PO: działamy zgodnie z wytycznymi PKW

- Konferencja "Polska w budowie" nie była agitacją polityczną lecz "upowszechnianiem celów programowych" - podkreślił na konferencji prasowej polityk PO Jacek Protasiewicz. Konferencja nie naruszyła więc - według PO - kodeksu wyborczego. Państwowa Komisja Wyborcza zwróciła się do Platformy Obywatelskiej o wyjaśnienia w tej sprawie, ponieważ konferencję zorganizowano zanim jeszcze PO złożyła do PKW zawiadomienie o utworzeniu komitetu wyborczego.

PO: działamy zgodnie z wytycznymi PKW

23.08.2011 | aktual.: 13.09.2011 17:47

Poseł PO mówił, że konferencja odbyła się między ogłoszeniem przez prezydenta wyborów, a złożeniem zawiadomienia do PKW o utworzeniu komitetu wyborczego. Zgodnie z kodeksem, nie można w tym okresie prowadzić agitacji wyborczej, można jednak upowszechniać cele programowe, co zrobiła Platforma - dodał Protasiewicz. Posłanka Małgorzata Kidawa-Błońska zapewniała, że PO nie wydawała pieniędzy na kampanię przed złożeniem do PKW zawiadomienia o utworzeniu komitetu wyborczego.

PKW poprosiła komitet wyborczy PO o wyjaśnienia w sprawie konferencji prasowej "Polska w budowie" z początku sierpnia - wynika z pisma komisji wyborczej. PKW przekazała także materiały do prokuratury.

5 sierpnia Platforma Obywatelska zorganizowała konferencję prasową, podczas której zaprezentowano m.in. spoty telewizyjne. Została ona zorganizowana zanim Platforma złożyła w PKW wymagane zawiadomienie o utworzeniu komitetu wyborczego. Politycy PiS i SLD zwrócili się w tej sprawie do Państwowej Komisji Wyborczej.

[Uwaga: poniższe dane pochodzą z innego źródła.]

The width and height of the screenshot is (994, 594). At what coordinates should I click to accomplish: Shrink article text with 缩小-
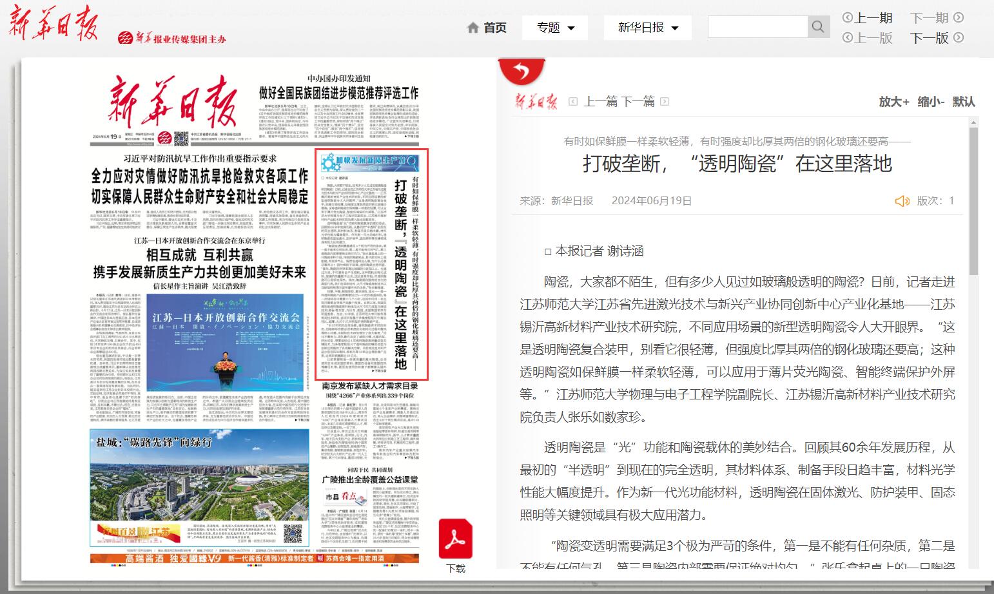point(931,102)
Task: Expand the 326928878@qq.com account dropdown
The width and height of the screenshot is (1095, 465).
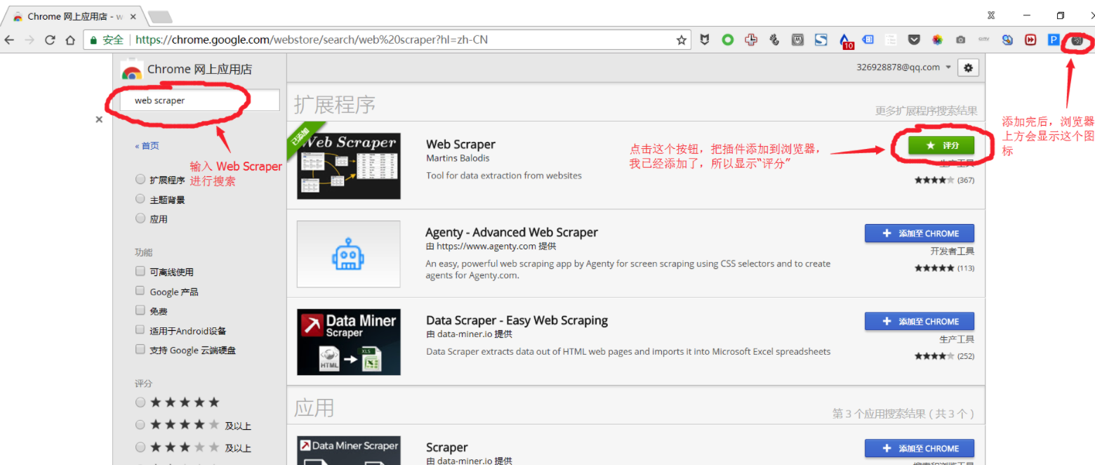Action: tap(903, 67)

"PKW (...) zwróciła się do pełnomocnika wyborczego Komitetu Wyborczego PO o złożenie wyjaśnień, m.in. kto był organizatorem tej konferencji i jej charakteru, a w szczególności odniesienia się do kwestii prezentowanych spotów wyborczych oznaczonych informacją 'sfinansowane ze środków KW Platforma Obywatelska RP'" - czytamy w odpowiedzi Państwowej Komisji Wyborczej.

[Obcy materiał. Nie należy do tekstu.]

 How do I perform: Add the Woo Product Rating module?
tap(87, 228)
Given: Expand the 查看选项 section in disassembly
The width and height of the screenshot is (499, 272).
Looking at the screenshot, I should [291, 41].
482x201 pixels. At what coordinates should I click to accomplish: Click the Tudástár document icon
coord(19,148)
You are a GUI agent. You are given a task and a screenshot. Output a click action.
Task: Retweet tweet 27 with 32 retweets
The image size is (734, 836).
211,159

PKW poinformowała także, że "przekazała dostępne jej materiały w powyższej sprawie Prokuraturze Rejonowej w Warszawie do stosowanego wykorzystania".

Zgodnie z art. 105 Kodeksu wyborczego, agitację wyborczą można prowadzić od dnia przyjęcia przez właściwy organ zawiadomienia o utworzeniu komitetu wyborczego.

Szef sztabu wyborczego PO Jacek Protasiewicz odpiera te zarzuty. W rozmowie z PAP tłumaczył, że PKW w lipcu przyjęła stanowisko, z którego wynika, że pomiędzy rozpisaniem wyborów, a zarejestrowaniem komitetu wyborczego można prowadzić działania, które mają charakter agitacji wyborczej, o ile koncentrują się one na propagowaniu własnego programu.

Według niego spoty "Polska w budowie" w tamtym okresie nie zawierały żadnych elementów nawołujących do głosowania, ani nie przedstawiały żadnego kandydata. Jak dodał "były jedynie relacją z realizacji założeń programowych PO w mijającej kadencji".

Protasiewicz wyjaśnił ponadto, że emisja spotów PO w telewizji nastąpiła dopiero w dniu, w którym komitet wyborczy PO został zarejestrowany (w poniedziałek 8 sierpnia).

- O godzinie 16 PKW podjęła uchwałę o rejestracji naszego komitetu, o godz. 17 wydane zostały dokumenty, a emisja nastąpiła w bloku informacyjnym około 19 - zaznaczył.